Died. John Thomas ("Pappy Jack") Doyle, 66, the most reliable odds-maker in the U.S.; of a heart attack; in Jacksonville. For 30 years owner of "Doyle's Billiard Rooms," hangout popular with Broadway sports, he was an elegantly dressed raconteur with a prodigious memory, who got to know almost everybody from Diamond Jim Brady up & down, became the unofficial odds-maker of the betting world, a sort of one-man Lloyd's. Gamblers from London to Buenos Aires wired, phoned and cabled him before they aid their bets. "Over a period of 40 years," le once explained, "one learns where one can obtain the best information."

Died. Albert Kahn, 73, world's No. 1 industrial architect, "father of modern factory design"; in Detroit. Son of an impoverished rabbi, he immigrated from Germany with his family when he was 12, worked for Detroit Architect George D. Mason for 14 years, opened his own office when he was 26. He and the automotive industry's mass production grew together and Kahn's factory designs--"all-under-one-roof," later "all-on-one-floor"--became part & parcel of developing U.S. production; industry's demands for his services made Kahn a mass-producer himself. Ultimately he designed some 1,000 buildings for Henry Ford (including the vast Willow Run bomber plant), 127 major plants for General Motors, in four decades planned two billion dollars' worth of industrial building. Russia gave his engineers charge of the first Five Year Plan's heavy industrial building program; they built 521 factories in two years.

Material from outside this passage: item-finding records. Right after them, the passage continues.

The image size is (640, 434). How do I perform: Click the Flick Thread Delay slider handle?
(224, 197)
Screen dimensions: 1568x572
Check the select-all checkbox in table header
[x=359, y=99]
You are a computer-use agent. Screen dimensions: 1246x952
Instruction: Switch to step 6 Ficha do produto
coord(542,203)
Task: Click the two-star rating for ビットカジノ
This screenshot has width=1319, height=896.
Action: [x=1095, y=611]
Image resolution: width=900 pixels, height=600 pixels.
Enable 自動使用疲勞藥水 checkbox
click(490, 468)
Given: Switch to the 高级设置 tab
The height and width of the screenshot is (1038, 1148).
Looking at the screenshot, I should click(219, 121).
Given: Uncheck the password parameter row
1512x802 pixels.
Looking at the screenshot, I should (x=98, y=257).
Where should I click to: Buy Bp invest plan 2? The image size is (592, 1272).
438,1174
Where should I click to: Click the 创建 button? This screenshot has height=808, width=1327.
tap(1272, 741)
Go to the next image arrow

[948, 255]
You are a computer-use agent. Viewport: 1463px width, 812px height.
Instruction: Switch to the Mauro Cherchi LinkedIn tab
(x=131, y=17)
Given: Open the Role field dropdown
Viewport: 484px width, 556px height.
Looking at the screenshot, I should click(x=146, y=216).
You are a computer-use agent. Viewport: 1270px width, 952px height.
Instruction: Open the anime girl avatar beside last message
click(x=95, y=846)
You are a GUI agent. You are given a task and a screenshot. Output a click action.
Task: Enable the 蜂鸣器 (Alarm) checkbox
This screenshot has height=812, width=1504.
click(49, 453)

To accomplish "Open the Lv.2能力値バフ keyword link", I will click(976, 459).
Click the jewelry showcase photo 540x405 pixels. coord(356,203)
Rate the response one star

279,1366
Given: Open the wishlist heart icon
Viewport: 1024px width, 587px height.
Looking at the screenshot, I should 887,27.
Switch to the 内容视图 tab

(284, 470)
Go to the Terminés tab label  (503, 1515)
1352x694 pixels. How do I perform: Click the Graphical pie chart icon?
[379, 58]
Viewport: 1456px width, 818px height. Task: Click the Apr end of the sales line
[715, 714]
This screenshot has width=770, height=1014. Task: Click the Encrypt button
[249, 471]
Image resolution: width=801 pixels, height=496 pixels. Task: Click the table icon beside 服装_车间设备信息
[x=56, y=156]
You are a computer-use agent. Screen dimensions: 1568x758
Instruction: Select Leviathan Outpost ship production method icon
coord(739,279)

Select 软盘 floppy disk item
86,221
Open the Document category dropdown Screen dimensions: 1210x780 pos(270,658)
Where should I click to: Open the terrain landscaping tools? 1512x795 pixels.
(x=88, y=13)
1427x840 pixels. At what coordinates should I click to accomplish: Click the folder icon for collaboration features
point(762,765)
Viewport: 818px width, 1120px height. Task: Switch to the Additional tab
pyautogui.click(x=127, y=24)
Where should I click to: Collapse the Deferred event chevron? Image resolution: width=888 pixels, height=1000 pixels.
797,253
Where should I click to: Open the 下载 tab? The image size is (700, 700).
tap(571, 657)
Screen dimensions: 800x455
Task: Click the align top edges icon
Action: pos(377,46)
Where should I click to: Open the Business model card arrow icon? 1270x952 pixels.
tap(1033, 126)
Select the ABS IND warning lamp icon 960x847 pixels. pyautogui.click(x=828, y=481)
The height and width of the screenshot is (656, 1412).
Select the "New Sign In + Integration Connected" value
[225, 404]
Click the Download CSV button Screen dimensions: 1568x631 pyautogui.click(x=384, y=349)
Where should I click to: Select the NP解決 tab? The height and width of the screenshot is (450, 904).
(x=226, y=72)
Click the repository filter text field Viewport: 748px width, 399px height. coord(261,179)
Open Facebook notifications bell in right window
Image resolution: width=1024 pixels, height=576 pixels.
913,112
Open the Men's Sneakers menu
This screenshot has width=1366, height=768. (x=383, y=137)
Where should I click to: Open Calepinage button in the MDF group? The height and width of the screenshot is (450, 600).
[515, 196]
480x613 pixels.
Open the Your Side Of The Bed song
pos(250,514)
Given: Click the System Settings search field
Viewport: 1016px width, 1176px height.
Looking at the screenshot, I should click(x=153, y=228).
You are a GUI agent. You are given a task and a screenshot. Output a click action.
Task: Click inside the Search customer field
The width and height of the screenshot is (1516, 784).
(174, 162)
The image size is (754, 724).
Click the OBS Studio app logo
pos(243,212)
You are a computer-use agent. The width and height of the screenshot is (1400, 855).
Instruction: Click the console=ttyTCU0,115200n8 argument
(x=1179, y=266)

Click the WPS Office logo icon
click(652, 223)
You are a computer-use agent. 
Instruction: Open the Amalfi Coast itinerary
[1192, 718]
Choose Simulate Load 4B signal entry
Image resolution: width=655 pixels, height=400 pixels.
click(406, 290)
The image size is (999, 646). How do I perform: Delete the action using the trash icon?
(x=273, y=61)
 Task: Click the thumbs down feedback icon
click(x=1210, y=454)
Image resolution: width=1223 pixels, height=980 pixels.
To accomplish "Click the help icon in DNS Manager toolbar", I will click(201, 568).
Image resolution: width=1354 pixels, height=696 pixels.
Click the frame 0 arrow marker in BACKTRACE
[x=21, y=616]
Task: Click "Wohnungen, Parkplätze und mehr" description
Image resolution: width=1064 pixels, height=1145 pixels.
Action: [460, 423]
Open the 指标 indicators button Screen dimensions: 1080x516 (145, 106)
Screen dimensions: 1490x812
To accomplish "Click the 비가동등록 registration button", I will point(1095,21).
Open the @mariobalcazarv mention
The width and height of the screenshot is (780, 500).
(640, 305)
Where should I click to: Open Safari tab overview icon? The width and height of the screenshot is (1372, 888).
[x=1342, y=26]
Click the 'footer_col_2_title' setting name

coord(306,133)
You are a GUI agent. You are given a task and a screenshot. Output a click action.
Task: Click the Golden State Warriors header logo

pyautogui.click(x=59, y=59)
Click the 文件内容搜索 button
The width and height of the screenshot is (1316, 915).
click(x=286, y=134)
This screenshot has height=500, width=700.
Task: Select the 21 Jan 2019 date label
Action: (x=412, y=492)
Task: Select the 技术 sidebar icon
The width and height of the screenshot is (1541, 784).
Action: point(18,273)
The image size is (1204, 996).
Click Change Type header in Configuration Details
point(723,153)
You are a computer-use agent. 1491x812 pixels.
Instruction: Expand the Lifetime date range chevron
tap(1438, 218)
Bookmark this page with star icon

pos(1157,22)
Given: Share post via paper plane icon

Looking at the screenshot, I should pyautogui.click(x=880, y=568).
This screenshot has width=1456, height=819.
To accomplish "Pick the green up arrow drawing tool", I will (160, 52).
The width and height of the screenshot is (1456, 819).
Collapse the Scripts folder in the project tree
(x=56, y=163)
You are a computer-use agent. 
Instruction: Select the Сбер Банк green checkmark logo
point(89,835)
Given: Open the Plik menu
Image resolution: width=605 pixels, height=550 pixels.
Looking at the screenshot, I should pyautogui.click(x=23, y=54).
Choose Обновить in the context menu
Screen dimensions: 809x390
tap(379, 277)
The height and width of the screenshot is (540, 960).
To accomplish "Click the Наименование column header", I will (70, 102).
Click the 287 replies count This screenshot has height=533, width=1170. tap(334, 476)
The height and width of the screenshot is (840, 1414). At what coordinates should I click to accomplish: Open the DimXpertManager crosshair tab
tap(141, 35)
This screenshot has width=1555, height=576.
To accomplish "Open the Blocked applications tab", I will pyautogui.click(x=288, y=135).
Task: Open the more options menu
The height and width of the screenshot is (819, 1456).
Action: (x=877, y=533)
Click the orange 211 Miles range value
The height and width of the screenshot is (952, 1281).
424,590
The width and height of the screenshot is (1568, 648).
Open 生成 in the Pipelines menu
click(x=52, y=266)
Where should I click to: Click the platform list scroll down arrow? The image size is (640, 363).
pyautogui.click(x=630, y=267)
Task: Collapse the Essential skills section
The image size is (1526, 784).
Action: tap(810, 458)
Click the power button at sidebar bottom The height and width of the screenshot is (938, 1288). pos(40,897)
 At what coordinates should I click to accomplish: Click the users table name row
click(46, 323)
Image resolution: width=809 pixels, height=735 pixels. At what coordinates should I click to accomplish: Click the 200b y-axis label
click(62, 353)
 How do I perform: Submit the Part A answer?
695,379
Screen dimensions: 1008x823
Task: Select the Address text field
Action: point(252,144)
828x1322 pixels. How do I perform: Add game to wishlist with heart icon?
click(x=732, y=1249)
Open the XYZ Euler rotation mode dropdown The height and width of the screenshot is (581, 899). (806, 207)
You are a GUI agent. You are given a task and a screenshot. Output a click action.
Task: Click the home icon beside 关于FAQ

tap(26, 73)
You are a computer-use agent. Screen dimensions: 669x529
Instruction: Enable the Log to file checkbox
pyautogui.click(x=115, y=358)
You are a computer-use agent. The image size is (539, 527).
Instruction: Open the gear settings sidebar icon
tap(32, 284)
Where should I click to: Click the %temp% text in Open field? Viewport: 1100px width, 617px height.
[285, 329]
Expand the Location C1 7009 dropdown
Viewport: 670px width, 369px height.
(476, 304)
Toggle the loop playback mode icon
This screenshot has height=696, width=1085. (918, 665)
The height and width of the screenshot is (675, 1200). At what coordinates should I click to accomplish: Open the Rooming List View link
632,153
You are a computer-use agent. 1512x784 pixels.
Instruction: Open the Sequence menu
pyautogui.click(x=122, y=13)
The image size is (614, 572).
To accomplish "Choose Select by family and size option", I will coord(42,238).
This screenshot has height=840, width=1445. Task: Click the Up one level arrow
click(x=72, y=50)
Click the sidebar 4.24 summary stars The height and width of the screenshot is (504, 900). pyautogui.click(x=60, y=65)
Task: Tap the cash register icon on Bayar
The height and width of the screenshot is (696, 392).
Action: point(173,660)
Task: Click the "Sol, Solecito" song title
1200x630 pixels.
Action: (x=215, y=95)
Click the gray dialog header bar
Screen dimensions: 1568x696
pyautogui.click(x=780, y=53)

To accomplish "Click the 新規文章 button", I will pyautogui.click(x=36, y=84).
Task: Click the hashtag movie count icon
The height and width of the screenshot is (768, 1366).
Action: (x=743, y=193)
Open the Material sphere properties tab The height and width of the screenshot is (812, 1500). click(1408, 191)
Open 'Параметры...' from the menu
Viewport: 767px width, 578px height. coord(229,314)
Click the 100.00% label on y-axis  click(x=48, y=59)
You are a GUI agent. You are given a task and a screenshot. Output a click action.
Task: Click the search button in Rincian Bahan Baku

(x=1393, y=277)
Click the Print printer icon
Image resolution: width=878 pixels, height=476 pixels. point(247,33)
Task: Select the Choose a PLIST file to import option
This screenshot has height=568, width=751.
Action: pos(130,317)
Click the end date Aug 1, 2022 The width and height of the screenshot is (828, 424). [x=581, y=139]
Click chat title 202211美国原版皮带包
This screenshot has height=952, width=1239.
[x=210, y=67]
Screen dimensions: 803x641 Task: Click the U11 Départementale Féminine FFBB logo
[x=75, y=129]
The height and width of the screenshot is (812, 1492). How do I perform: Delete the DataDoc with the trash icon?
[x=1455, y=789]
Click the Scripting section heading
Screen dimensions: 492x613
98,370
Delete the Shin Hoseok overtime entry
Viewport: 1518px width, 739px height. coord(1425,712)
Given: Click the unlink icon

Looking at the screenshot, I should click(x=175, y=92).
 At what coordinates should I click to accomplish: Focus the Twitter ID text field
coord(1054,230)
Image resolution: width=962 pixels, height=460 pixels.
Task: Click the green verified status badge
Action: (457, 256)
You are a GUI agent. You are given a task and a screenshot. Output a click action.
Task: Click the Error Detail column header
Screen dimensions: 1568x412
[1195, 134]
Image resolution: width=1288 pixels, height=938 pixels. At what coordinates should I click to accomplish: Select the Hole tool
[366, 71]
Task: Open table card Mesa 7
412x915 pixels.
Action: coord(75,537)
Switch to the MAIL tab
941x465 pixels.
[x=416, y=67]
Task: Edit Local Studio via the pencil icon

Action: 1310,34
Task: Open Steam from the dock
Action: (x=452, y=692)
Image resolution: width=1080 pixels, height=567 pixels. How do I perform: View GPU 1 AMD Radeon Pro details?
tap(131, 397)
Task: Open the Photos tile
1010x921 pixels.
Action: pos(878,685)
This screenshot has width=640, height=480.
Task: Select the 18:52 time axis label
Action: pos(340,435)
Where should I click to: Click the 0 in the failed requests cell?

Died. The Very Rev. Wlodimir Ledochowski, 76, for 27 years the "Black Pope" (Superior General of the Society of Jesus) ; in his cell at Jesuit headquarters in Rome. One of the four longest-ruling world leaders of the Jesuits in the order's 400-year history, he was its greatest modern rebuilder, raised the number of provinces from 27 to 50, increased the 17,000 members by 10,000.

Died. Dr. Harry Augustus Garfield, 79, son of the 20th President, longtime (1908-34) president of Williams College; in Williamstown, Mass. He was U.S. Fuel Administrator in World War I, and responsible for the various heatless days, lightless nights, gasless Sundays of that war.